### WHAT THE TASK REQUIRES
Give the data again exactly as written, without any of its pictures.

### MATERIAL PROVIDED
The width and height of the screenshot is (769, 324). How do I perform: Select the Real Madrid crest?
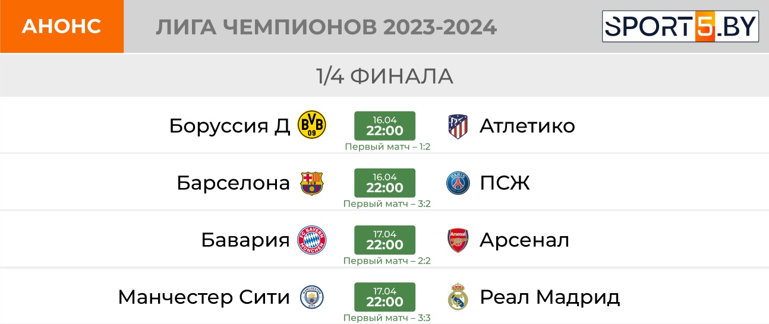458,297
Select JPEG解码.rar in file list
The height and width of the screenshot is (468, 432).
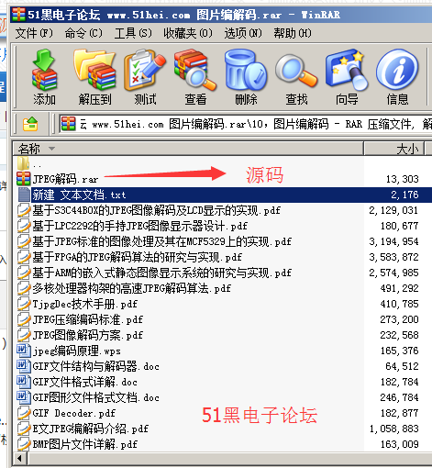click(x=58, y=179)
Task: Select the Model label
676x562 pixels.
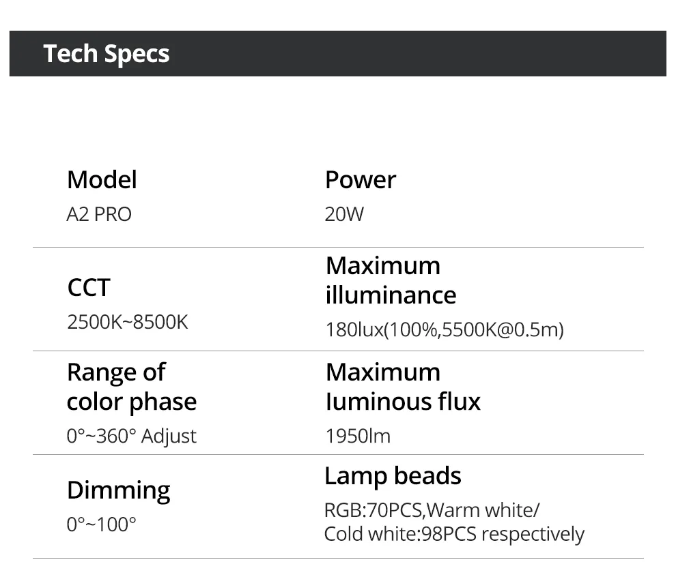Action: 102,180
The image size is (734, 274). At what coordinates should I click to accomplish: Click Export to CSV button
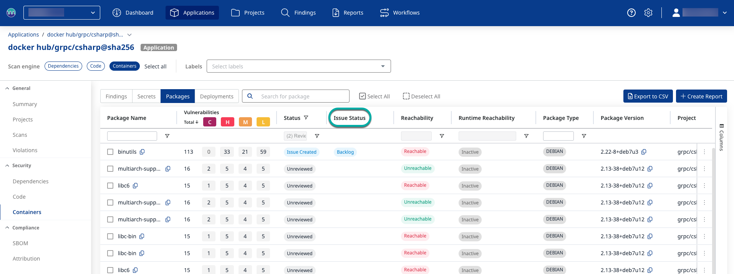648,96
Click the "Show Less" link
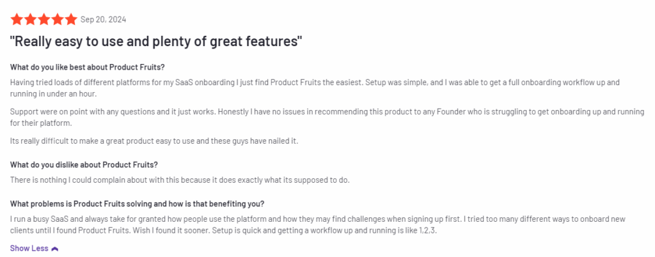 click(29, 248)
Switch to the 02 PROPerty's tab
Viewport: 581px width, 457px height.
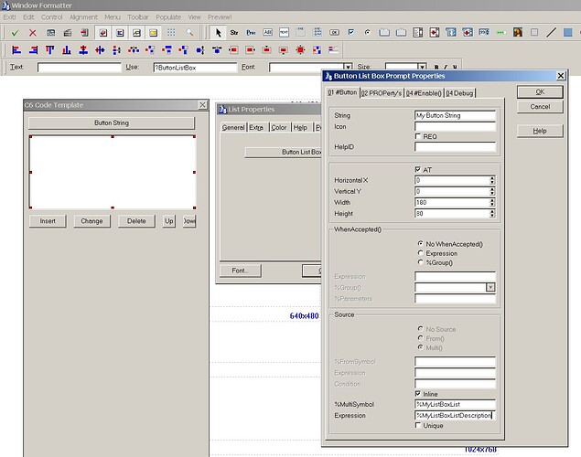382,93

### COMPLETED EXERCISE
The width and height of the screenshot is (769, 324). How do I perform: Select the Real Madrid crest?
458,297
Select JPEG解码.rar in file list
The height and width of the screenshot is (468, 432).
click(x=58, y=179)
Task: Select the Model label
676x562 pixels.
Action: 102,180
The image size is (734, 274). At what coordinates should I click to accomplish: Click Export to CSV button
648,96
Click the "Show Less" link
 click(29, 248)
Switch to the 02 PROPerty's tab
Viewport: 581px width, 457px height.
382,93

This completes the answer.